Riprendiamo la mobilitazione contro il carovita!

0,86 euro: è quanto costerebbe oggi un litro di benzina senza Iva e accise. Al distributore, invece, un automobilista paga (a fine agosto) in media 1,95 euro al litro, ovvero più del doppio. Solo nella settimana di ferragosto, nella quale i prezzi sono schizzati alle stelle (che caso!), lo Stato ha incassato un extragettito di 2,2 miliardi dalla vendita di carburante.

Ricordiamo solo che Giorgia Meloni, Matteo Salvini e il resto della loro cricca hanno fatto per anni campagne elettorali denunciando i prezzi fuori controllo della benzina e promettendo decisi tagli delle accise.

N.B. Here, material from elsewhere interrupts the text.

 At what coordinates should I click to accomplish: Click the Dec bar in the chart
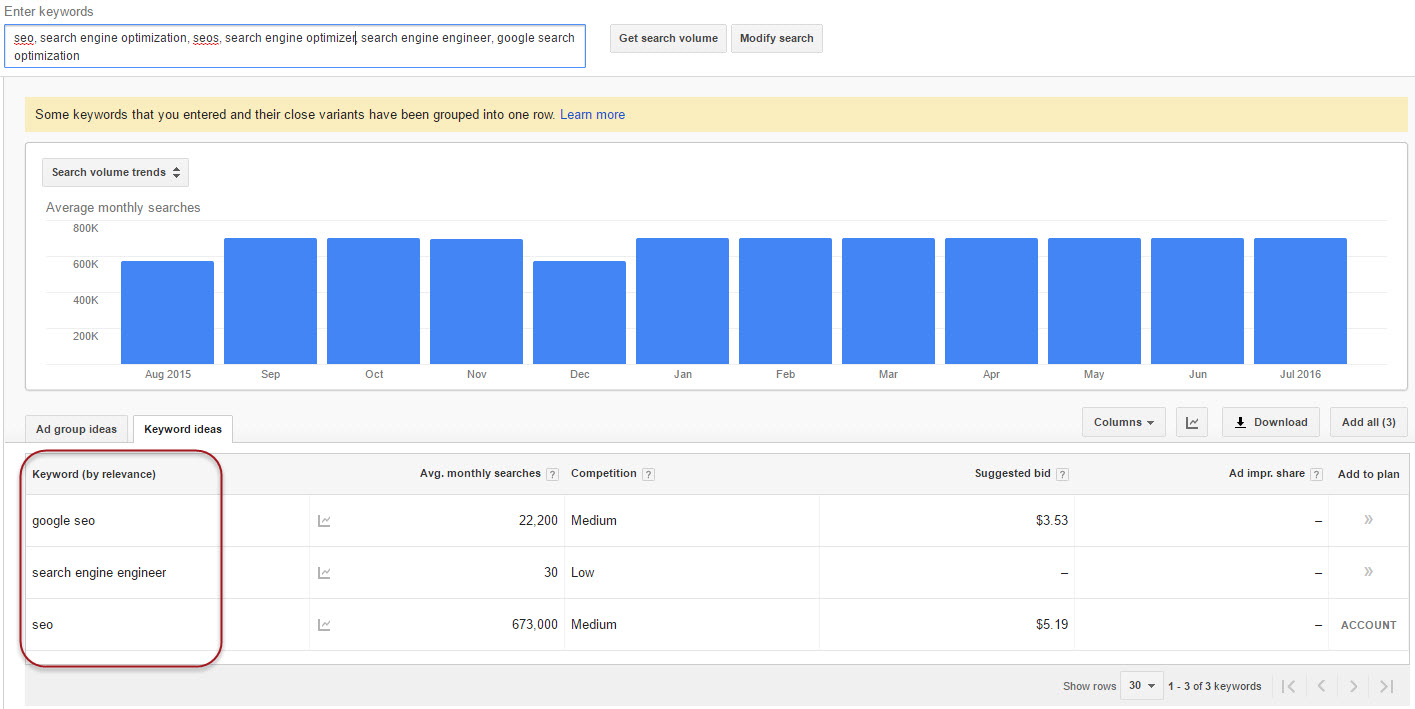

Tutte chiacchiere! Una volta al governo, hanno addirittura eliminato il bonus carburante di 30 centesimi al litro introdotto da Draghi!

Un’ulteriore riprova questa che nessun partito e governo delle Larghe Intese farà mai gli interessi delle masse popolari. Un’ulteriore riprova che sono le masse popolari a doversi mobilitare per difendere i propri diritti e cacciare il governo Meloni.

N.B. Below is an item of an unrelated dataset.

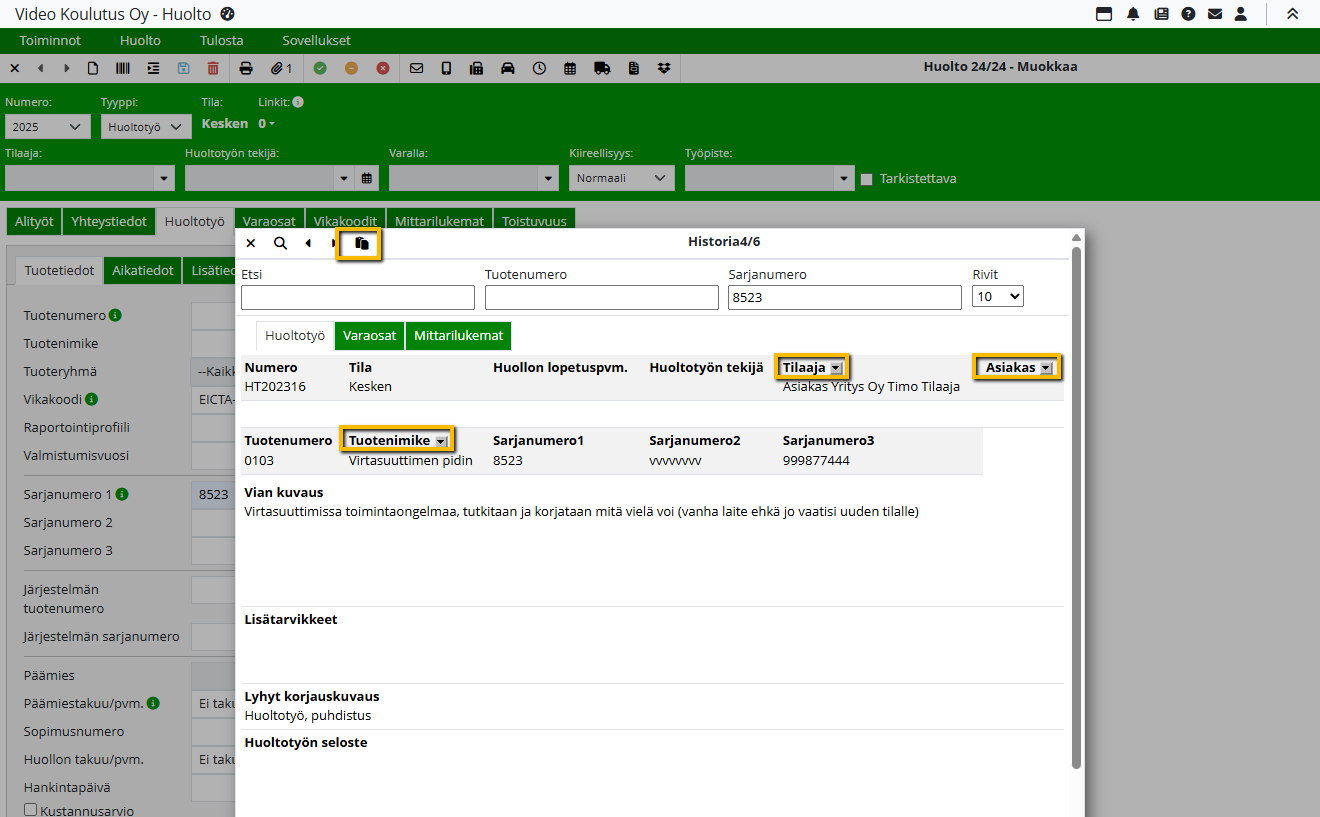Click the barcode icon in the toolbar

pyautogui.click(x=122, y=68)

Il caro-benzina, unito al caro-affitti, al caro-bollette, al caro-spesa deve diventare una leva per riprendere con maggiore slancio le mobilitazioni contro il carovita – in realtà mai sopite – che lo scorso autunno hanno dato forma alla campagna Noi Non Paghiamo, contro i prezzi folli di gas ed energia elettrica. Oggi, rispetto a un anno fa, le condizioni di vita delle masse popolari sono complessivamente peggiorate e i presupposti per una mobilitazione sul carovita sono addirittura maggiori. Ai problemi già citati si devono necessariamente aggiungere il prosieguo dello smantellamento di tutti i servizi pubblici e delle misure di sostegno alla parte più povera della popolazione (come l’eliminazione del Reddito di Cittadinanza), le condizioni di lavoro sempre peggiori e, non ultima, la guerra della Nato contro la Federazione Russa e la Repubblica Popolare Cinese che coinvolge sempre di più il nostro paese.

Per questo è necessario non solo rilanciare le mobilitazioni contro il carovita, ma anche estenderle ad altri ambiti e usarle per farla finita con le politiche e i governi delle Larghe Intese. Ovunque si sviluppa la mobilitazione e l’organizzazione dal basso dei lavoratori, degli studenti e del resto dei cittadini, le cose prendono un’altra piega e mostrano a chi vi partecipa che è possibile gestire la società in modo diverso.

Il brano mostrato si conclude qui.